Re: [PATCH] mm: add config option to select the initial overcommit mode

From: "Austin S. Hemmelgarn" <ahferroin7@gmail.com>
To: Sebastian Frias <sf84@laposte.net>, Michal Hocko <mhocko@kernel.org>
Cc: Mason <slash.tmp@free.fr>,
	linux-mm@kvack.org, Andrew Morton <akpm@linux-foundation.org>,
	Linus Torvalds <torvalds@linux-foundation.org>,
	LKML <linux-kernel@vger.kernel.org>
Subject: Re: [PATCH] mm: add config option to select the initial overcommit mode
Date: Fri, 13 May 2016 11:02:23 -0400	[thread overview]
Message-ID: <a3fd524c-be46-8848-830d-259b544a0ab6@gmail.com> (raw)
In-Reply-To: <5735E372.1090609@laposte.net>

On 2016-05-13 10:23, Sebastian Frias wrote:
> Hi Austin,
>
> On 05/13/2016 04:14 PM, Austin S. Hemmelgarn wrote:
>> On 2016-05-13 09:34, Sebastian Frias wrote:
>>> Hi Austin,
>>>
>>> On 05/13/2016 03:11 PM, Austin S. Hemmelgarn wrote:
>>>> On 2016-05-13 08:39, Sebastian Frias wrote:
>>>>>
>>>>> My point is that it seems to be possible to deal with such conditions in a more controlled way, ie: a way that is less random and less abrupt.
>>>> There's an option for the OOM-killer to just kill the allocating task instead of using the scoring heuristic.  This is about as deterministic as things can get though.
>>>
>>> By the way, why does it has to "kill" anything in that case?
>>> I mean, shouldn't it just tell the allocating task that there's not enough memory by letting malloc return NULL?
>> In theory, that's a great idea.  In practice though, it only works if:
>> 1. The allocating task correctly handles malloc() (or whatever other function it uses) returning NULL, which a number of programs don't.
>> 2. The task actually has fallback options for memory limits.  Many programs that do handle getting a NULL pointer from malloc() handle it by exiting anyway, so there's not as much value in this case.
>> 3. There isn't a memory leak somewhere on the system.  Killing the allocating task doesn't help much if this is the case of course.
>
> Well, the thing is that the current behaviour, i.e.: overcommiting, does not improves the quality of those programs.
> I mean, what incentive do they have to properly handle situations 1, 2?
Overcommit got introduced because of these, not the other way around. 
It's not forcing them to change, but it's also a core concept in any 
modern virtual memory based OS, and that's not ever going to change either.
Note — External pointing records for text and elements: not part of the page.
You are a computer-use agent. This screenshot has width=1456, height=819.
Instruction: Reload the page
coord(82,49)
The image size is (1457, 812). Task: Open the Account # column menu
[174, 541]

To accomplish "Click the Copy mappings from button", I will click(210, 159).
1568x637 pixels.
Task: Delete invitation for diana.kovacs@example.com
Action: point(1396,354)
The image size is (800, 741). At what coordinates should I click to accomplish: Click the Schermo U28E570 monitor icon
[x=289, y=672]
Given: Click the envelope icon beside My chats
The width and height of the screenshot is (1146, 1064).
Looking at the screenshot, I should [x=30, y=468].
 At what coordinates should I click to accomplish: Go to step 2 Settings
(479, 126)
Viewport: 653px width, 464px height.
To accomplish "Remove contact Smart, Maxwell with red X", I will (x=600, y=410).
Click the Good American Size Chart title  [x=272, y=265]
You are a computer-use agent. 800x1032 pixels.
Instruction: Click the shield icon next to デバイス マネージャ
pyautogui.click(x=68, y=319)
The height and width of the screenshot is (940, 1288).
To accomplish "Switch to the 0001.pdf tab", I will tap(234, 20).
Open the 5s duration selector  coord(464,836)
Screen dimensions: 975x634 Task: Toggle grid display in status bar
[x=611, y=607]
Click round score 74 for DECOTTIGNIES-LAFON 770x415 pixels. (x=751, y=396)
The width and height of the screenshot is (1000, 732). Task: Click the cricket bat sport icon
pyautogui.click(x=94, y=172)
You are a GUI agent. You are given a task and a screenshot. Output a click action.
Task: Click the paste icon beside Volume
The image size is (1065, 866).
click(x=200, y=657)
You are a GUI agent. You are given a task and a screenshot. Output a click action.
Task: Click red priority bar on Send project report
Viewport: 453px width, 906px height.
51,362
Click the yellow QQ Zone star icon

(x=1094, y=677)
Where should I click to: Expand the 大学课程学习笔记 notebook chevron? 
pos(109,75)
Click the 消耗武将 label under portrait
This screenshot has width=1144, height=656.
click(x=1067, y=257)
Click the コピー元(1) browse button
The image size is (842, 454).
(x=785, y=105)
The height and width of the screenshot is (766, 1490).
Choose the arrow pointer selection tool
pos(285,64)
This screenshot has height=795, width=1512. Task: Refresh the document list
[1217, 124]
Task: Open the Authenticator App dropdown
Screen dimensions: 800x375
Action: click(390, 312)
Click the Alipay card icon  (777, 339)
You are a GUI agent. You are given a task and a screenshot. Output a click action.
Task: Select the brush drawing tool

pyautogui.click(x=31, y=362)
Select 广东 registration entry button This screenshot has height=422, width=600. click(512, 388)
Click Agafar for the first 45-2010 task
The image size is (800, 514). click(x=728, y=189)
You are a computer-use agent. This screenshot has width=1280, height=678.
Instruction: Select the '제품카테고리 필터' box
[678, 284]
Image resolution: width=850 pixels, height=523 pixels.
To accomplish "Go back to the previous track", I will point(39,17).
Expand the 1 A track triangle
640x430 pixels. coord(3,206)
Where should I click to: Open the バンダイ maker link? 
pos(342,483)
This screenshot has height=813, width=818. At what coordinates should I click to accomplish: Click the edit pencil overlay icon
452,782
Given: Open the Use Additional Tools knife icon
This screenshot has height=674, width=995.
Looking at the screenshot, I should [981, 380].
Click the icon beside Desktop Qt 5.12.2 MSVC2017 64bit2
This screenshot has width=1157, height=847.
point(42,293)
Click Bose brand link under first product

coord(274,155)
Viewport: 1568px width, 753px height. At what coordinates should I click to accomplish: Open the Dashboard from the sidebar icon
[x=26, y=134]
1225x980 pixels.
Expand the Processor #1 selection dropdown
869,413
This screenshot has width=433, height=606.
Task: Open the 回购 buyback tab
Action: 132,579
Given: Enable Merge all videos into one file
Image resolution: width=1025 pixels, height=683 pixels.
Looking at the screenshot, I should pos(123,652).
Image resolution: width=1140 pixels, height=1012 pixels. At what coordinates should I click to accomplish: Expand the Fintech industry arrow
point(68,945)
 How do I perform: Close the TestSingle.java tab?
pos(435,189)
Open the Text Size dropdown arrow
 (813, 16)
You also have to keep in mind that most apps aren't doing this 
intentionally.  There are three general reasons they do this:
1. They don't know how much memory they will need, so they guess high 
because malloc() is computationally expensive.  This is technically 
intentional, but it's also something that can't be avoided in some cases 
  Dropbox is a perfect example of this taken way too far (they also take 
the concept of a thread pool too far).
2. The program has a lot of code that isn't frequently run.  It makes no 
sense to keep code that isn't used in RAM, so it gets either dropped (if 
it's unmodified), or it gets swapped out.  Most of the programs that I 
see on my system fall into this category (acpid  for example just sleeps 
until an ACPI event happens, so it usually won't have most of it's code 
in memory on a busy system).
3. The application wants to do it's own memory management.  This is 
common on a lot of HPC apps and some high performance server software.
>
> Also, if there's a memory leak, the termination of any task, whether it is the allocating task or something random, does not help either, the system will eventually go down, right?
If the memory leak is in the kernel, then yes, the OOM killer won't 
help, period.  But if the memory leak is in userspace, and the OOM 
killer kills the task with the leak (which it usually will if you don't 
have it set to kill the allocating task), then it may have just saved 
the system from crashing completely.  Yes some user may lose some 
unsaved work, but they would lose that data anyway if the system 
crashes, and they can probably still use the rest of the system.
>> You have to keep in mind though, that on a properly provisioned system, the only situations where the OOM killer should be invoked are when there's a memory leak, or when someone is intentionally trying to DoS the system through memory exhaustion.
>
> Exactly, the DoS attack is another reason why the OOM-killer does not seem a good idea, at least compared to just letting malloc return NULL and let the program fail.
Because of overcommit, it's possible for the allocation to succeed, but 
the subsequent access to fail.  At that point, you're way past malloc() 
returning, and you have to do something.

Also, returning NULL on a failed malloc() provides zero protection 
against all but the most brain-dead memory exhaustion based DoS attacks. 
  The general core of a memory exhaustion DoS against a local system 
follows a simple three step procedure:
     1. Try to allocate a small chunk of memory (less than or equal to 
page size)
     2. If the allocation succeeded, write to the first byte of that 
chunk of memory, forcing actual allocation
     3. Repeat indefinitely from step 1
Step 2 is the crucial part here, if you don't write to the memory, it 
will only eat up your own virtual address space.  If you don't check for 
a NULL pointer and skip writing, you get a segfault.  If the OOM killer 
isn't invoked in such a situation, then this will just eat up all the 
free system memory, and then _keep running_ and eat up all the other 
memory as it's freed by other things exiting due to lack of memory.